Ticket 2860 - Unable to run sacct on new system, permission denied
Summary: Unable to run sacct on new system, permission denied
Status: RESOLVED INFOGIVEN
Alias: None
Product: Slurm
Classification: Unclassified
Component: Accounting (show other tickets)
Version: 15.08.7
Hardware: Linux Linux
: 3 - Medium Impact
Assignee: Tim Wickberg
QA Contact:
URL:
Depends on:
Blocks:
 
Reported: 2016-06-27 11:42 MDT by Jeff White
Modified: 2016-06-27 12:36 MDT (History)
0 users

See Also:
Site: Washington State University
Slinky Site: ---
Alineos Sites: ---
Atos/Eviden Sites: ---
Confidential Site: ---
Coreweave sites: ---
Cray Sites: ---
DS9 clusters: ---
Google sites: ---
HPCnow Sites: ---
HPE Sites: ---
IBM Sites: ---
NOAA SIte: ---
NoveTech Sites: ---
Nvidia HWinf-CS Sites: ---
OCF Sites: ---
Recursion Pharma Sites: ---
SFW Sites: ---
SNIC sites: ---
Tzag Elita Sites: ---
Linux Distro: ---
Machine Name:
CLE Version:
Version Fixed:
Target Release: ---
DevPrio: ---
Emory-Cloud Sites: ---


Attachments

Note You need to log in before you can comment on or make changes to this ticket.
Description Jeff White 2016-06-27 11:42:45 MDT
I am working on getting XDMod running which uses sacct.  On this system I cannot run sacct for some reason:

$ sacct --verbose
sacct: Jobs eligible from Sun Jun 26 00:00:00 2016 - Now
sacct: Accounting storage SLURMDBD plugin loaded with AuthInfo=(null)
sacct: error: slurmdbd: Sending DbdInit msg: Access/permission denied
sacct: error: Problem talking to the database: Access/permission denied

This works on every other system I have.  It is running munge, has the correct key, and has the exact same version of Slurm as working systems (it fact it was deployed by SaltStack which /forces/ systems to be in identical states).  I haven't found anything in any logs that shows anything useful as to why this system is giving a permission error.  In fact, nothing Slurmy seems to be working:

$ sinfo 
sinfo: error: slurm_receive_msg: Zero Bytes were transmitted or received
slurm_load_partitions: Zero Bytes were transmitted or received

Any ideas?
Comment 1 Tim Wickberg 2016-06-27 11:59:27 MDT
This looks an awful lot like a munge key mismatch.
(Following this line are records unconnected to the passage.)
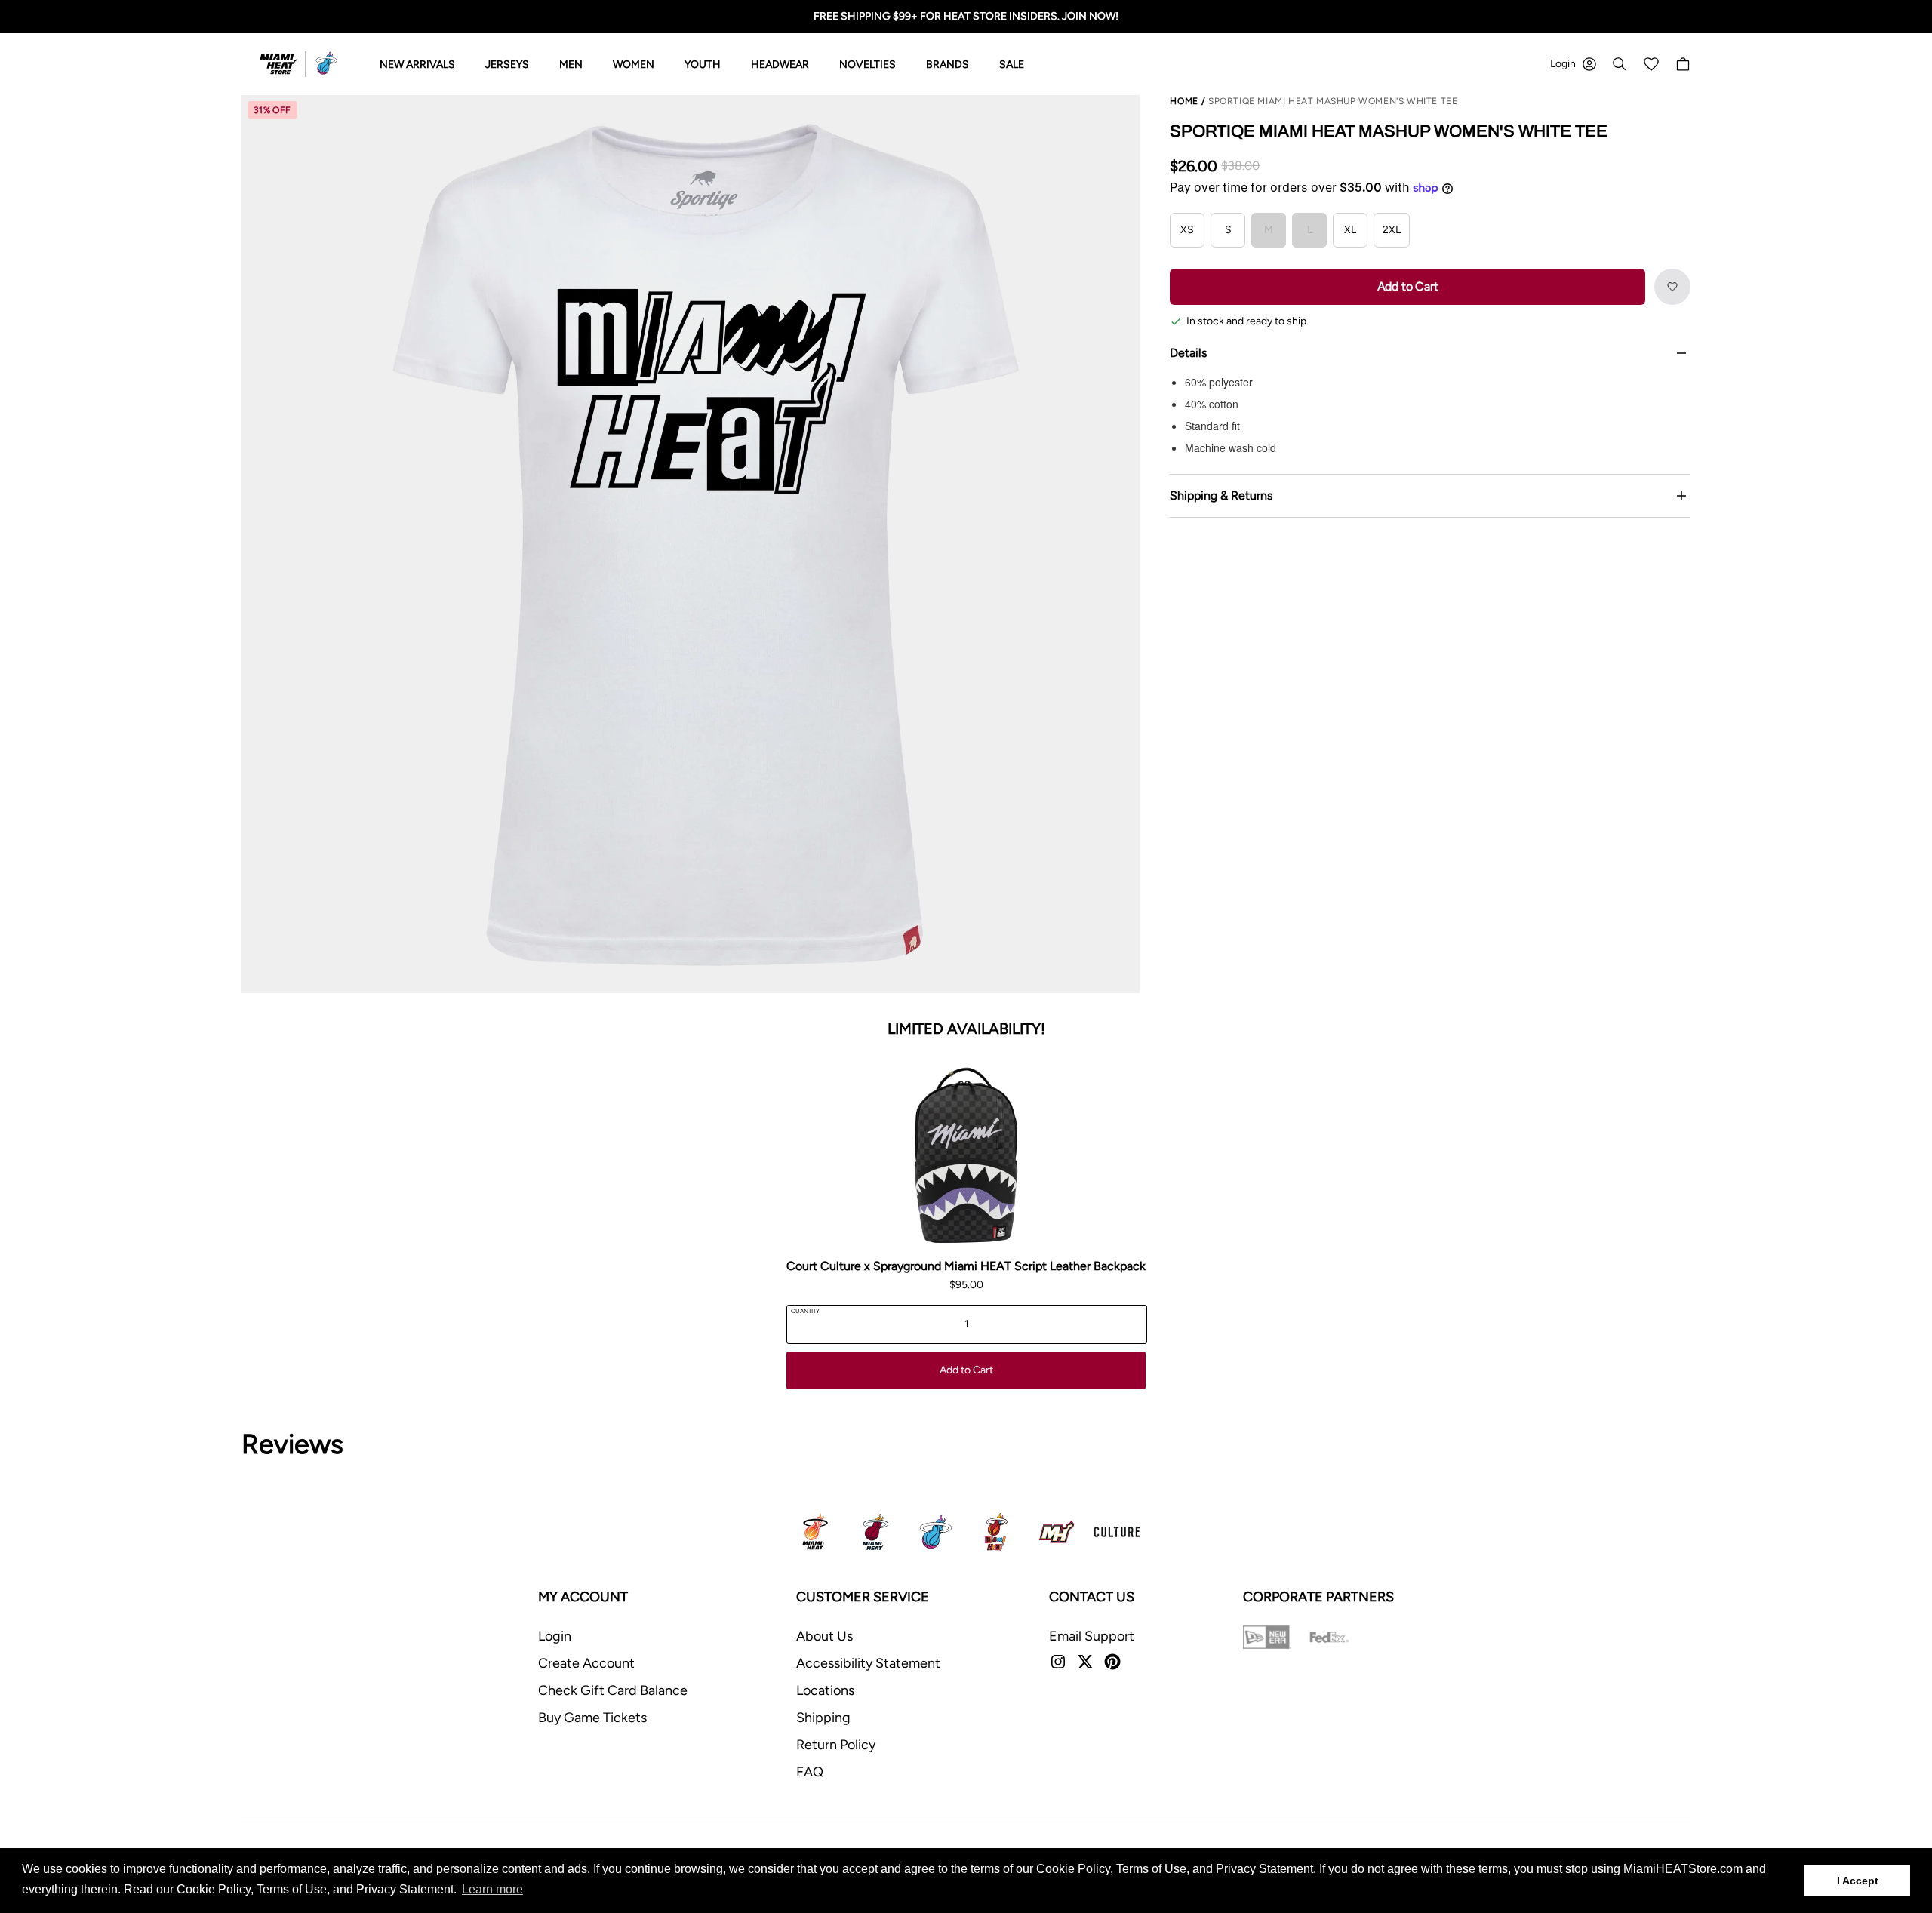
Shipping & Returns (1221, 495)
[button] (1672, 287)
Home (1184, 101)
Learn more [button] (492, 1889)
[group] (691, 544)
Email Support (1091, 1636)
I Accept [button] (1857, 1881)
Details (1188, 353)
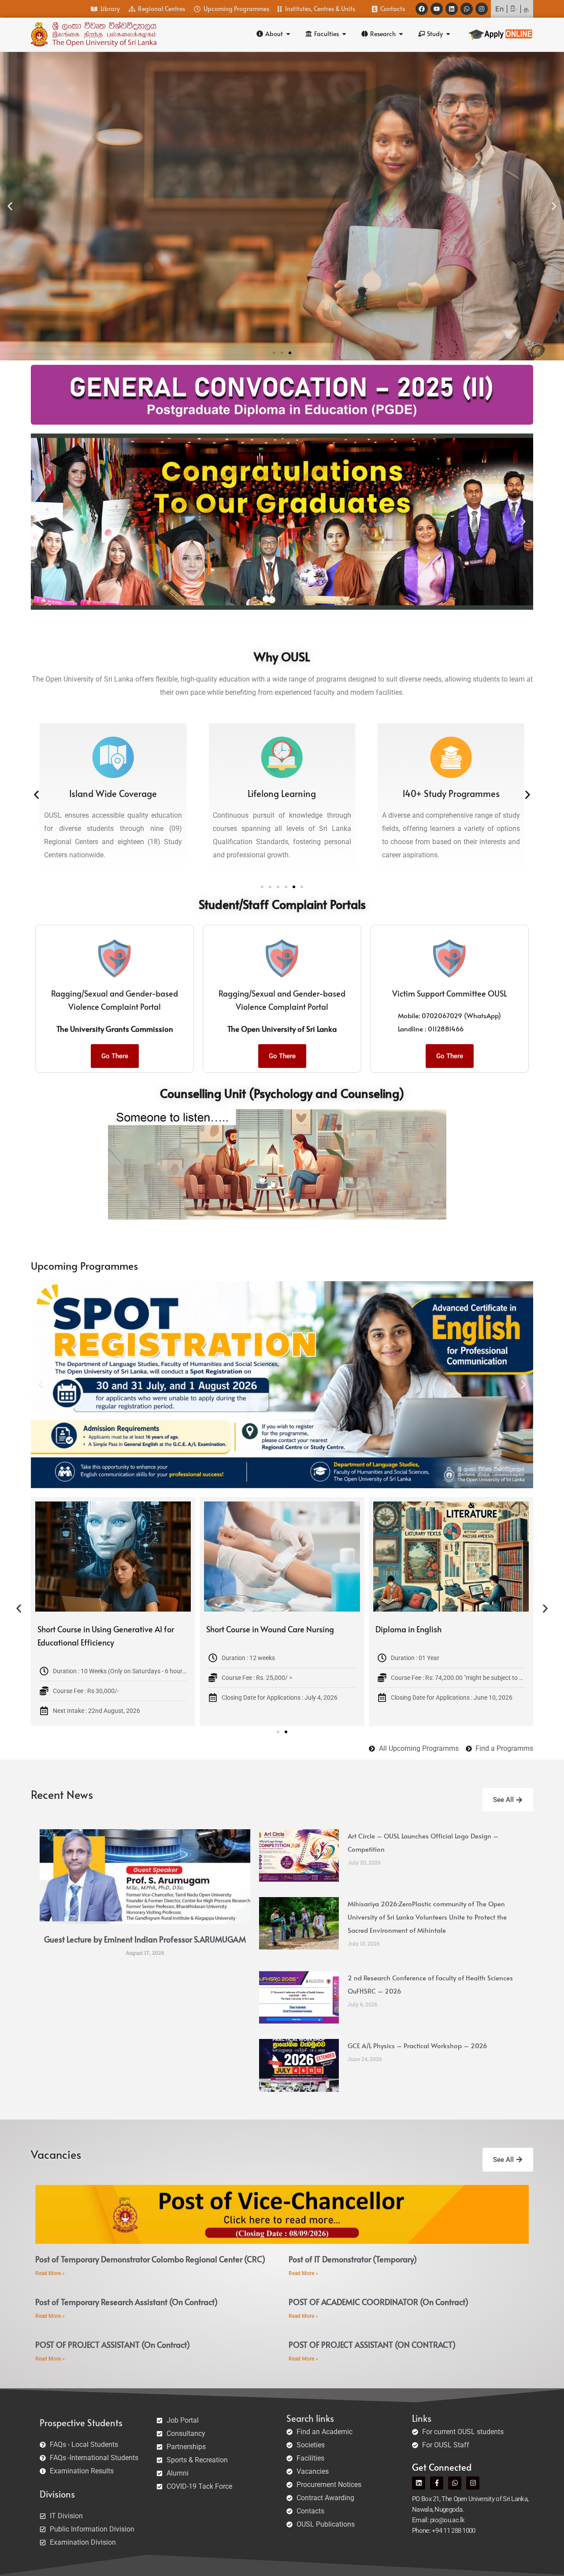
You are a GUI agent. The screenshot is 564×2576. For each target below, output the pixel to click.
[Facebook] (422, 9)
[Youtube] (436, 9)
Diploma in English (70, 1629)
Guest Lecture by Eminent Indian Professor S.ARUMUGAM (145, 1939)
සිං (513, 8)
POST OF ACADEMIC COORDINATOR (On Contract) (378, 2301)
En (499, 8)
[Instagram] (481, 9)
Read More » (50, 2273)
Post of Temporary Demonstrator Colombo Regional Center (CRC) (150, 2259)
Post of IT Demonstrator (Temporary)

Can you check that munge has been restarted on the new host after installing the cluster key?

I think you'll see the same message if the clocks are out of sync on the systems by more than a minute.

There should be some log messages in slurmdbd / slurmctld that would narrow down the issue - can you test and provide those from the same time as your failed commands?
Comment 2 Jeff White 2016-06-27 12:36:31 MDT
You had it with the clock sync comment.  Looks like we lost access to our NTP server and this new host was the only one off enough to cause a problem.  From what I can see Slurm and munge don't log this as an error.